Posts Tagged MLB At Bat

 

Over one million apps have made their way onto the App Store during its five years of existence. A million. That’s a pretty miraculous number when you think about it. However it’s not the amount of apps we have to pick from that I find so fascinating, but rather just how much things have changed since 2008. Pickings were comparatively slim at first, and many developers were just starting to dip a toe in the waters of Apple’s new smartphone.

On top of that, the technology itself has changed tremendously in a relatively small amount of time. It makes me wonder if anyone from 2008 would even recognize current iOS devices, and by extension the App Store. Would a newer Apple initiate have any idea what they were looking at if they somehow managed to take a trip to five years ago? I think it warrants a look at how the hardware, the App Store, and the apps contained within it have evolved.

2008 – The Beginning of the Beginning

appstoreevo01The App Store’s first year was a rough but promising one. The iPhone 3G rolled out to coincide with Apple’s new software venue and the original iPhone was still viable. The iPod touch was also present and accounted for, while the second generation appeared closer to the end of the year. Even at this point many developers were eager to push these early iOS devices to their limits, to make them more than just a phone or an .mp3 player with a fancy screen.

Handy apps like Pandora Radio, Last.FM, Facebook, and Yelp were to be expected, but that didn’t make them any less impressive to have on a handheld platform. Others such as the intuitive personal organizer Evernote, the eerily accurate song-identifying app Shazam, eWallet’s convenient and secure account password management, and MLB At Bat with its extensive baseball coverage further capitalized on the particulars of the hardware and its general portability. Of course there were also some pretty unnecessary options out there, too. Flashlight kind of served a purpose but was also fairly pointless. It wasn’t as bad as stuff like More Cowbell!, though.

At the same time, the games available on the App Store were beginning to show people that “mobile” didn’t have to equal “mediocre.” Sure there were a few simple ports of the odd classic such as Ms. PAC-MAN, Vay, and Scrabble, but there were also some impressive iOS renditions of popular console games like Super Monkey Ball coming out. Potential mobile gamers also had a few really special titles such as Galcon and Fieldrunners to tide them over. When all was said and done there were over 7,500 apps on the App Store by the end of the year, with more being added every day.

**Given information**
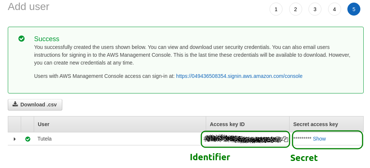Click the green success checkmark icon
This screenshot has width=370, height=168.
coord(22,39)
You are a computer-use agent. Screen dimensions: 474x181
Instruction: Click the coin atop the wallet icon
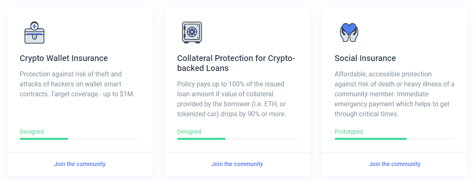click(34, 26)
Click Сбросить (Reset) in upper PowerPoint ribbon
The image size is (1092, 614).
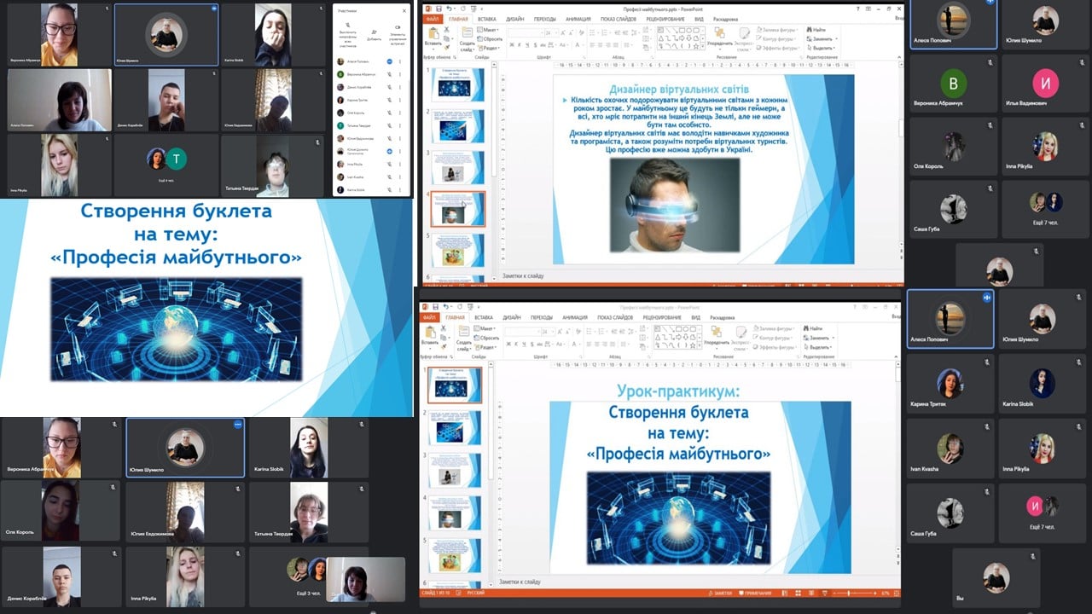pos(491,38)
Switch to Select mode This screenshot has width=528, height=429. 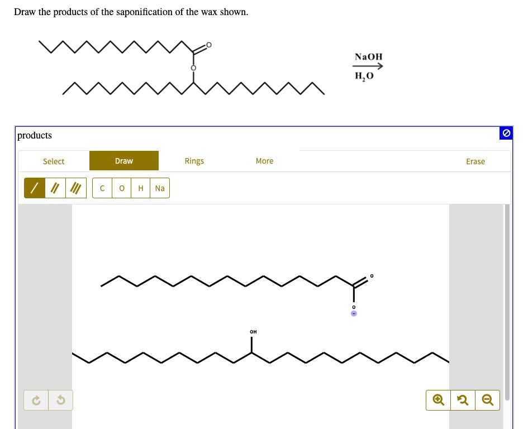53,161
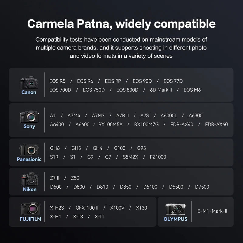Click the EOS R5 model text

[x=57, y=81]
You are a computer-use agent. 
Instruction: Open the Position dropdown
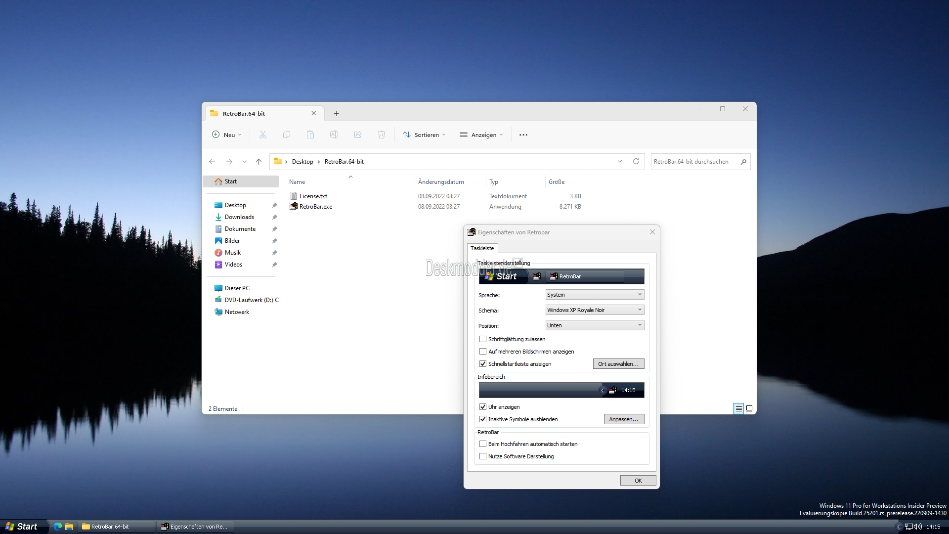(595, 325)
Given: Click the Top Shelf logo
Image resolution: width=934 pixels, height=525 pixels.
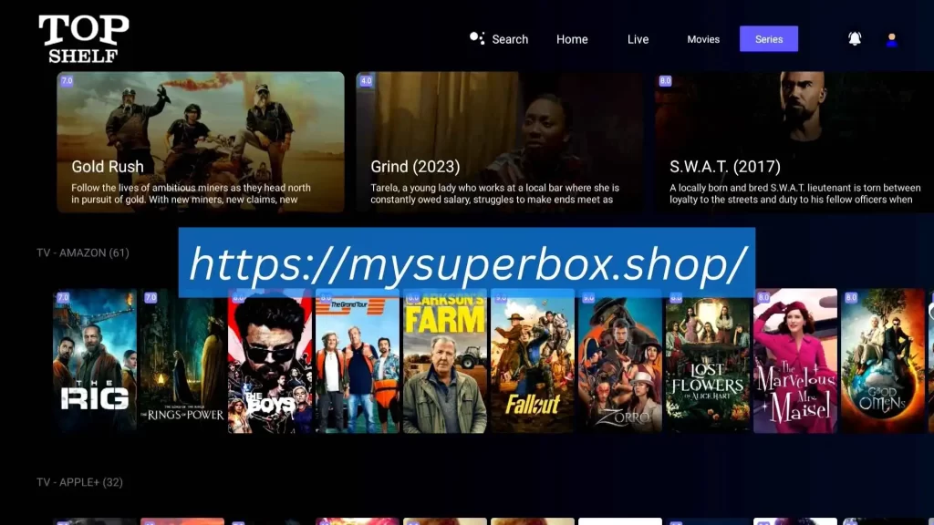Looking at the screenshot, I should click(84, 38).
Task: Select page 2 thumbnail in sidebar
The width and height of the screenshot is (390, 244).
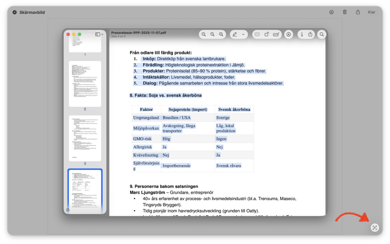Action: (85, 84)
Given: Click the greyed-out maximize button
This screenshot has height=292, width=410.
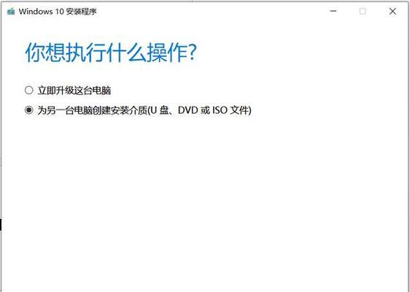Looking at the screenshot, I should (x=363, y=11).
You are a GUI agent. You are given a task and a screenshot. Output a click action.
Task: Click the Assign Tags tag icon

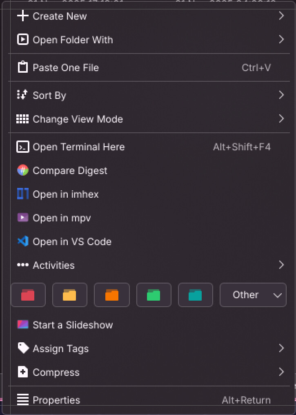point(23,348)
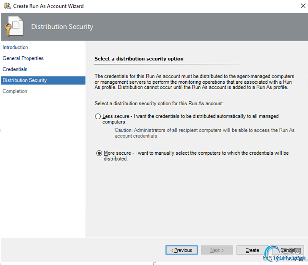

**Problems and tasks**
**1.** List every game title that the App Store retrospective mentions.
**2.** According to the App Store retrospective, why does the writer think the evolution of the hardware, the App Store, and its apps deserves a look?
**3.** Carry the App Store retrospective forward from its final sentence.
The records were drawn from a separate source.

**Exercise results**
**1.** Ms. PAC-MAN, Vay, Scrabble, Super Monkey Ball, Galcon, Fieldrunners

**2.** The technology has changed tremendously in a relatively short time. This makes the writer wonder whether someone from 2008 would even recognize current iOS devices and the App Store, or whether a newer Apple user would understand what they were seeing on a trip back five years.

**3.**
2009 – Moving Right Along

appstoreevo02aappstoreevo02bThe following year saw even more impressive releases as Apple’s digital marketplace began to expand. The second generation of iPod Touch was the bright and shiny new toy at the time, but it was followed shortly by the iPhone 3GS in June while the latest and greatest third generation Touch closed out the year in September. It all meant better processors, better CPUs, more advanced operating systems, and so on. All stuff that developers needed to acclimate to, but also stuff that meant they could push their boundaries even further. There was no loss of steam when it came to content, either: the App Store finished off 2009 with well over 100,000 apps available.

Many of the basic smartphone necessities were covered, but there was room for so much more. Especially while the technology was improving. Plenty of people used their iPhones as phones, sure, but with the addition of Skype they were able to enjoy the added functionality of instant messaging and voice chat without cutting into their data plans (so long as a wifi connection was present). Big companies were really starting to take notice as well. That same year Starbucks and many other big businesses threw their virtual hats into the ring with their own apps designed to make life a little bit easier for their iOS-using customers. Practicality was also becoming an even bigger focus. The Kindle app gave iOS users a practical e-reading option, and Dropbox was there being Dropbox. By which I mean “an awesome and super-convenient way to transfer files between multiple platforms.” And this same level of refinement could be seen creeping into the games as well.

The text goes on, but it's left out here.